Dr. John Hirshfeld, from Philadelphia, Pennsylvania, notes, “I have been concerned about the issue of radial artery injury from the very beginning of radial access popularity. I agree that if we really work at controlling femoral access complications, we should do a good deal better than what is published in clinical trials. It seems to me that there is no way that an artery like the radial is not transformed by being instrumented by a catheter that is close to its native diameter. In addition, as is the case with restenosis, the smaller the artery, the less neointimal hyperplasia it can tolerate. While one can get away with losing it as a consequence of a procedure, the loss of it as a potential future revascularization conduit could be detrimental down the road.”

Dr. Lloyd Klein, from Chicago, Illinois, said, “Although it seems intuitive that acute injury will be inevitable, this does not necessarily translate into permanent damage, assuming the injuries are not frank complications. But the necessity for actual data is apparent. I wouldn’t do a procedure through the radial if I knew it was going to be used for dialysis, but if a procedure had been done in the recent or distant past, it should not preclude its use. 

“I still do plenty of percutaneous brachial catheterizations and percutaneous coronary interventions in patients who have problematic access via femoral approach, although such cases are much fewer compared to the past, because the femoral technique has improved [so much] over these past 20 years. I see no reason to learn radial when brachial works just fine. There are more complications with brachial or radial than femoral, but that too could be a function of case selection.

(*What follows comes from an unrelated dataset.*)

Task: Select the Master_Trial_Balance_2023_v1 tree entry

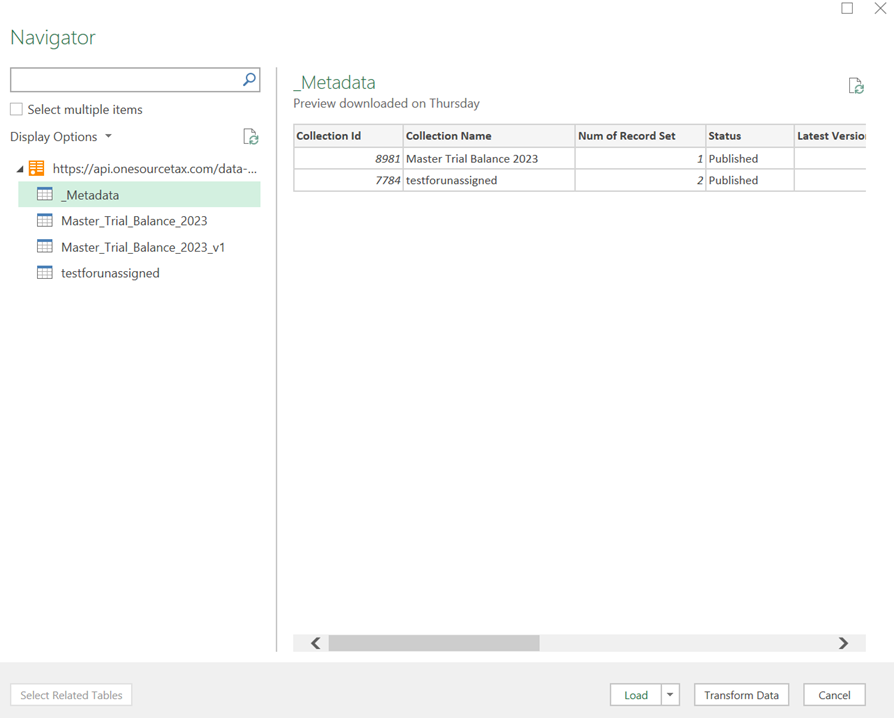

If it is routinely done by that technique in every case, probably the overall incidence of problems is similar. [MK: I guess you and Bonnie don’t like radial cath that much. That’s OK, too, and thanks for the input viewed from the femoral approach].

“I echo John Hirshfeld’s concerns about radial access. I just think we need some real data on the subject.”

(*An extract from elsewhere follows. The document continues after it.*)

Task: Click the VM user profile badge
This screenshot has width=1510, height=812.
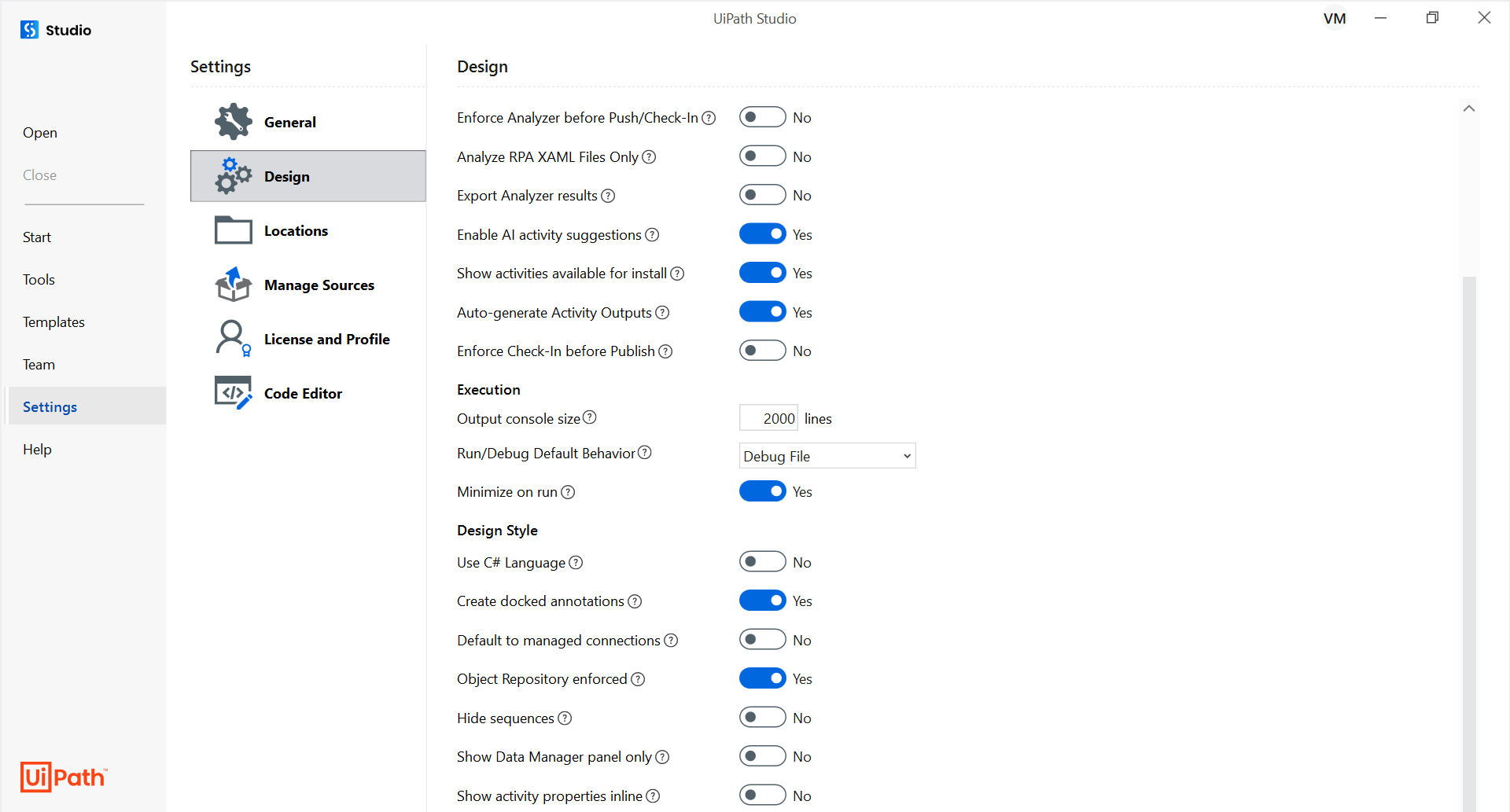Action: [x=1334, y=18]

I am sure we can still find a spectrum of opinion on use of the radial for future CABG and dialysis patients. I believe all agree that we should carefully assess in whom and when radial access should be avoided. The bottom line from my colleagues’ comments above is that at least for now and in the near future with the information available, if your patient’s radial artery will be needed for surgery or dialysis, it is best to preserve this vessel and pick another access.

References

  1. Yonetsu T, Kakuta T, Lee T, Takayama K, et al. Assessment of acute injuries and chronic intimal thickening of the radial artery after transradial coronary intervention by optical coherence tomography. Eur Heart J 2010 Jul; 31(13): 1608-1615. Epub 2010 Apr 22.
  2. Vascular Access 2006 Work Group. NKF-DOQI clinical practice guidelines for vascular access, update 2006. Am J Kidney Dis 2006; 48(Suppl 1): S176-S306.
  3. Dember LM, Beck GJ, Allon M, et al. Effect of clopidogrel on early failure of arteriovenous fistulas for hemodialysis: a randomized controlled trial. JAMA 2008; 299: 2164-2171.
  4. Dixon BS, Beck GJ, Vazquez MA, et al. Effect of dipyridamole plus aspirin on hemodialysis graft patency. N Engl J Med 2009; 360: 2191-2201.
  5. Uhlemann M, Möbius-Winkler S, Mende M, Eitel I, et al. The Leipzig prospective vascular ultrasound registry in radial artery catheterization: impact of sheath size on vascular complications. J Am Coll Cardiol Intv 2012; 5(1): 36-43.

Disclosure: Dr. Kern reports that he is a speaker for Volcano Therapeutics and St. Jude Medical, and is a consultant for Merit Medical.